In the 21st century, one of the central concerns of technology is the production and application of efficient and miniature electronic devices. As one example, gallium-arsenide nanowires (NWs) are superior candidates for several (opto)electronic applications, e.g., solar cells. However, we are currently a few steps away from bringing the NWs into our daily lives due to incomplete developments in their engineering as well as basic science. In this thesis, the author makes contributions to necessary advancements in the synthesis of gallium-arsenide NWs on economical Si substrates. These contributions are: i) engineering of the NW growth with controlled size and position, which are required in future devices and ii) developing fundamental understandings in the integration of the NWs on Si platforms by in-situ monitoring of the NWs during synthesis.
The author demonstrates his successful attempts in controlling the growth of vertically aligned self-catalyzed gallium-arsenide NWs on Si(111) substrates. In particular, the NWs are grown by the vapor-liquid-solid mechanism within a molecular beam epitaxy system after gallium droplet positioning. On the native oxide of silicon substrates, the author could control the size and homogeneity of the NW arrays. On the thermal oxide of silicon substrates, the NW growth position could be precisely defined using a focused ion beam.
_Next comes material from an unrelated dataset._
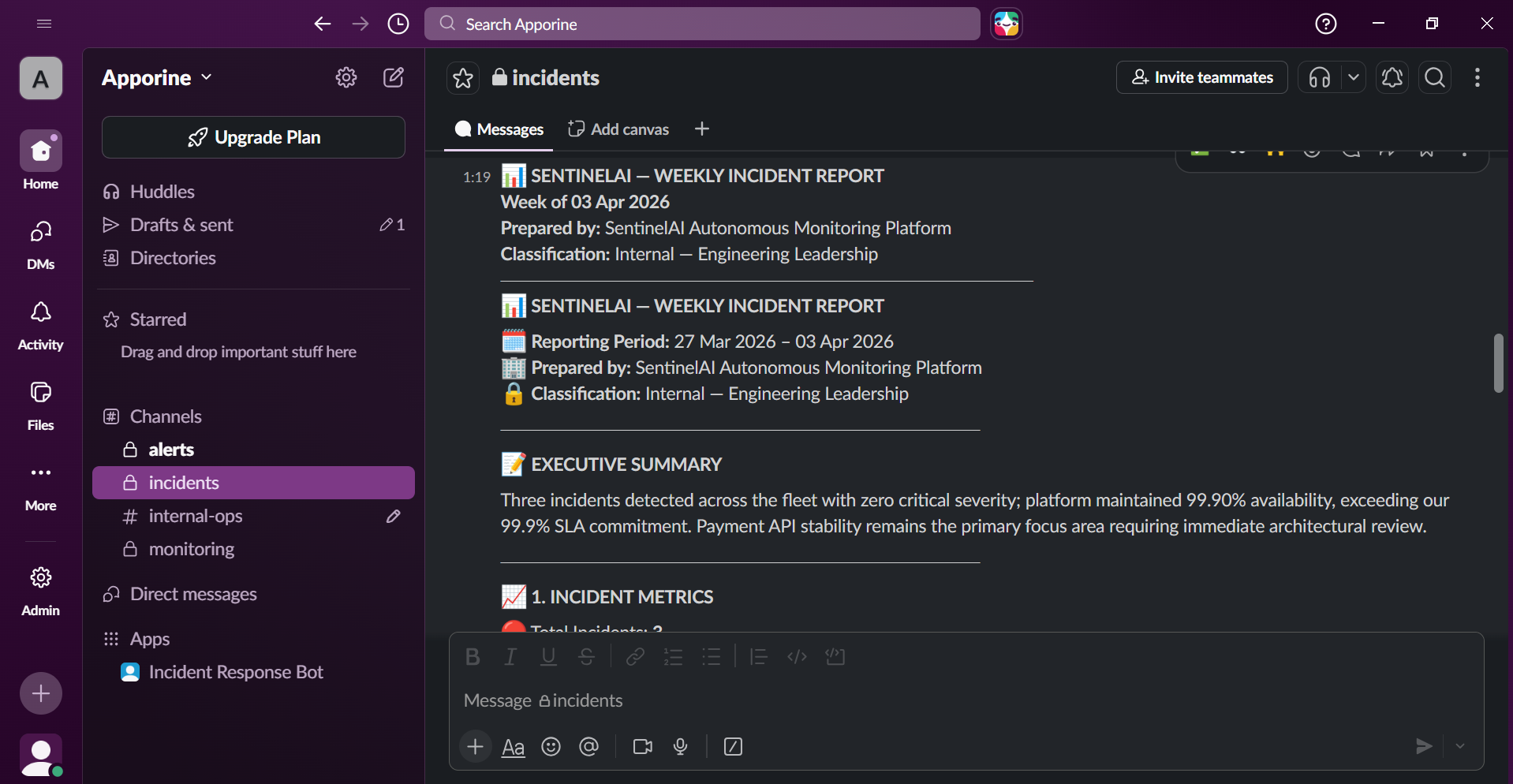1513x784 pixels.
Task: Click the Invite teammates button
Action: tap(1201, 77)
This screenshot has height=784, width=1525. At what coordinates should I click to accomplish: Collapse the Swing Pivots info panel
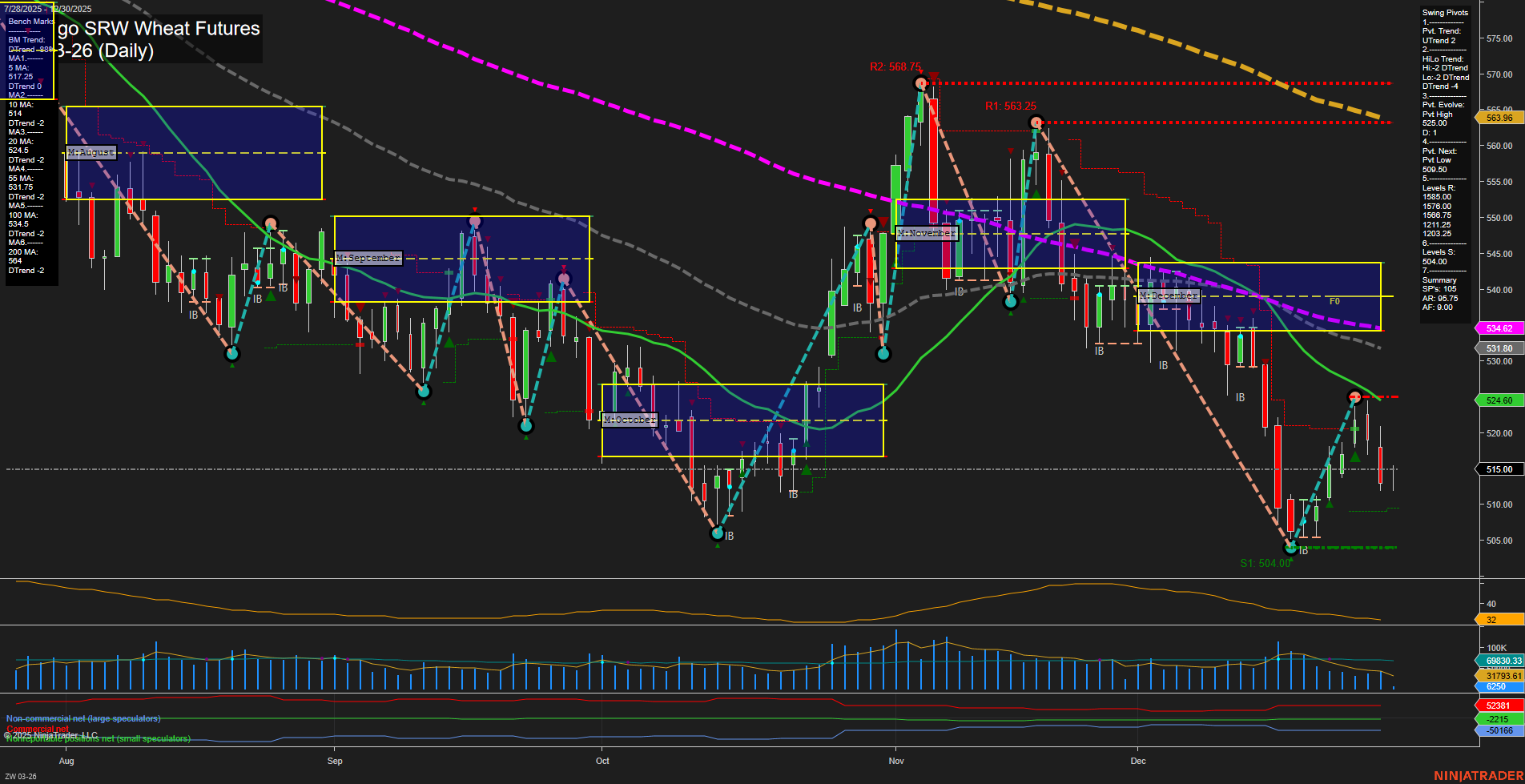pyautogui.click(x=1446, y=13)
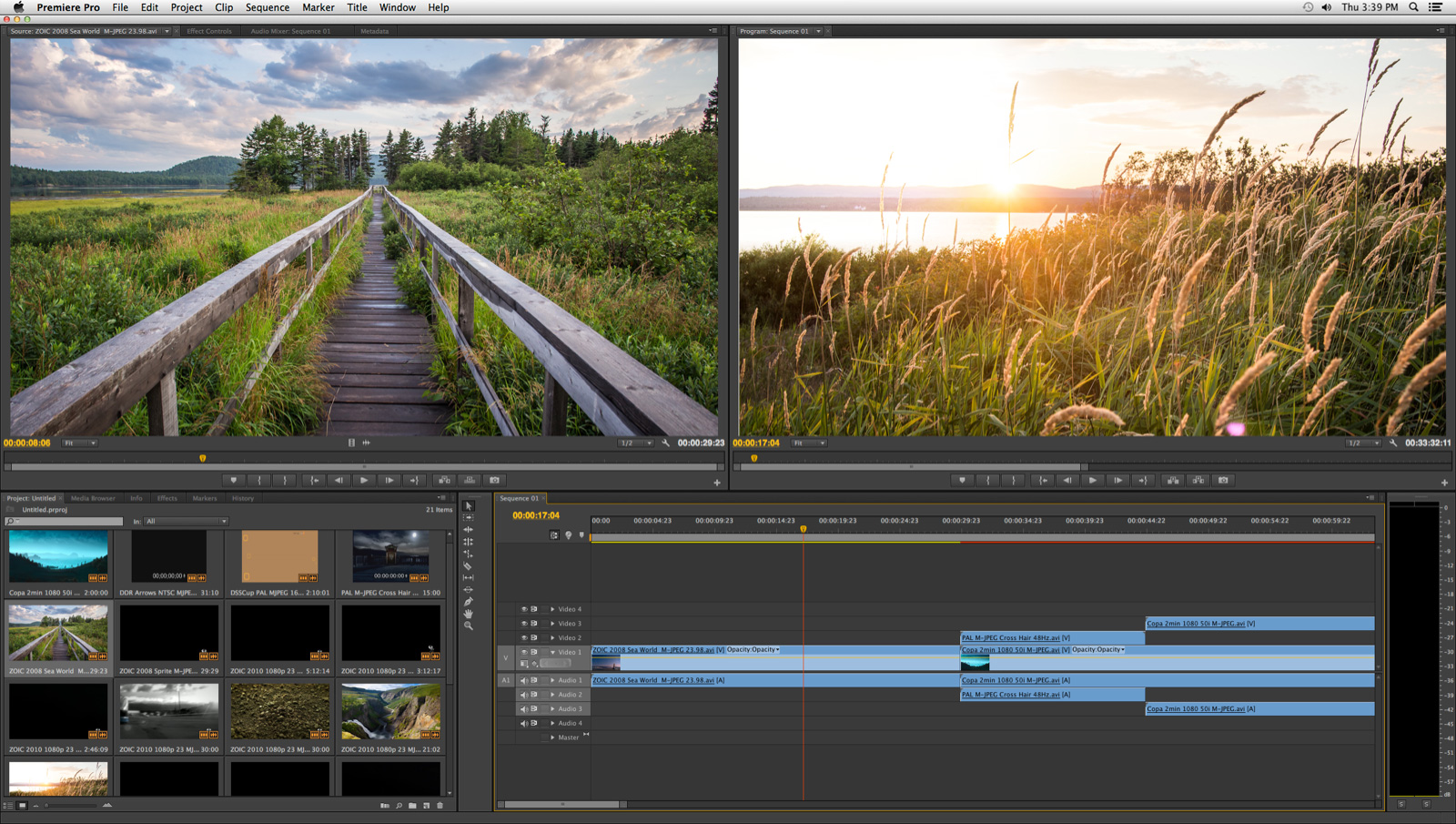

The author could also offer a significant decrease in nucleation of undesired parasitic objects on the both native and thermal oxide of Si substrates. To further enhance the quality of growth, aftergrowth annealing processes were studied, which could entirely remove the parasitic growth and decrease the diameter of the NWs.
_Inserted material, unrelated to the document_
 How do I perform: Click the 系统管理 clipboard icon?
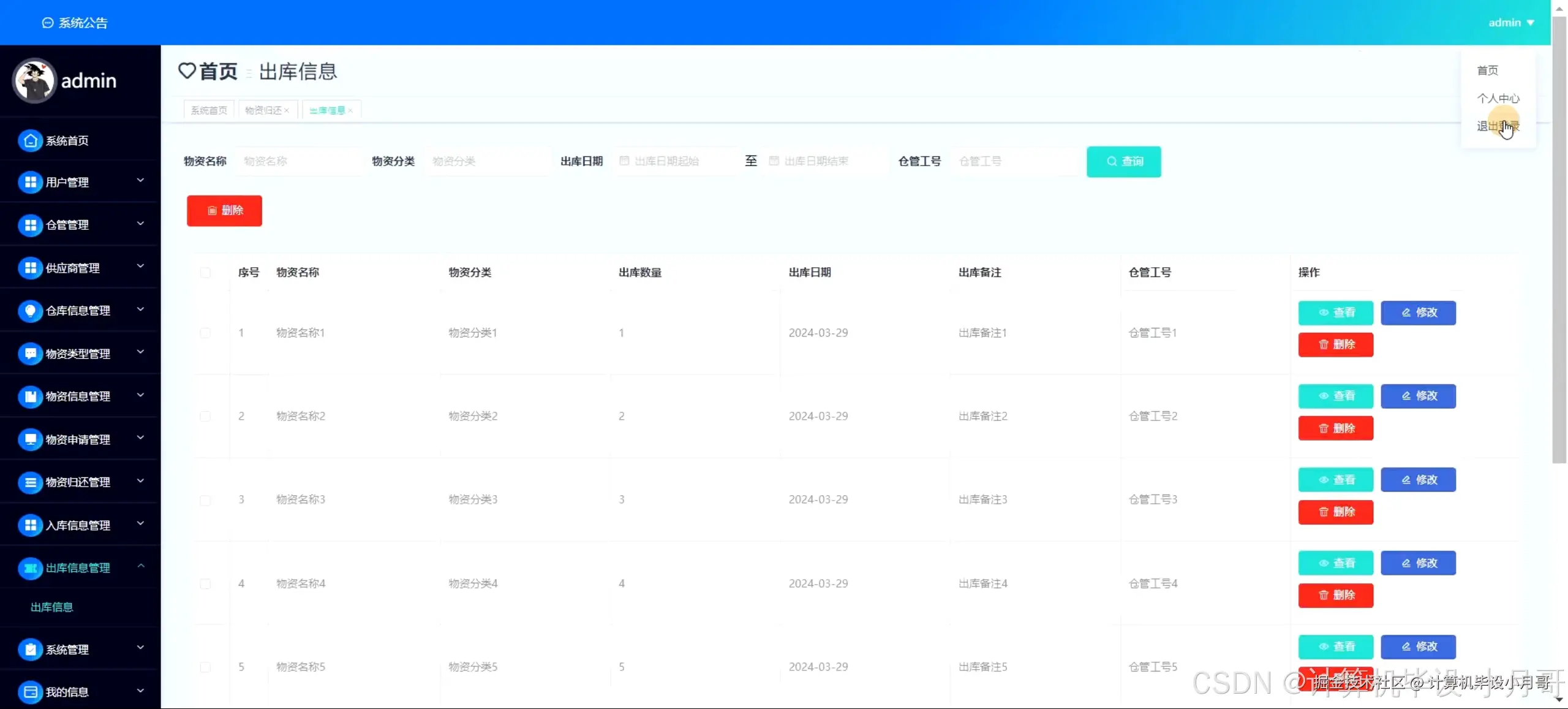click(x=30, y=650)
For the first time, the author could in-situ monitor the NW growth of individual NWs utilizing a unique in-situ X-ray diffraction experiment. In particular, the NWs were illuminated by a micrometer-sized X-ray beam within the synthesis chamber during growth and reverse-growth (annealing). In this way, the dynamics of NW condensation and evaporation were extracted. The author could demonstrate analysis strategies in order to identify, and in-situ characterize individual nano-objects of different dimensions (0D, 1D), sizes, crystal orientations, and structures. Accordingly, a few original findings were realized. It was found that the NW growth divides into two stages: i) axial growth at the initial stage along with angular unstablities of the NW; ii) radial growth at the second stage along with angular stabilization. The in-situ monitoring during reverse reaction growth revealed that the NWs undergo vibration/bending at decreased diameters. Eventually, the NWs can fall flat on the substrate after prolonged evaporation of the facets. Interestingly, when exposed to the initial growth conditions, the vibrations/bendings are suppressed, and the tilting is reversed. The author could identify a periodic oscillation of the NWs during both growth and reverse growth within a few 0.01°, which we hope that will be studied further in the future.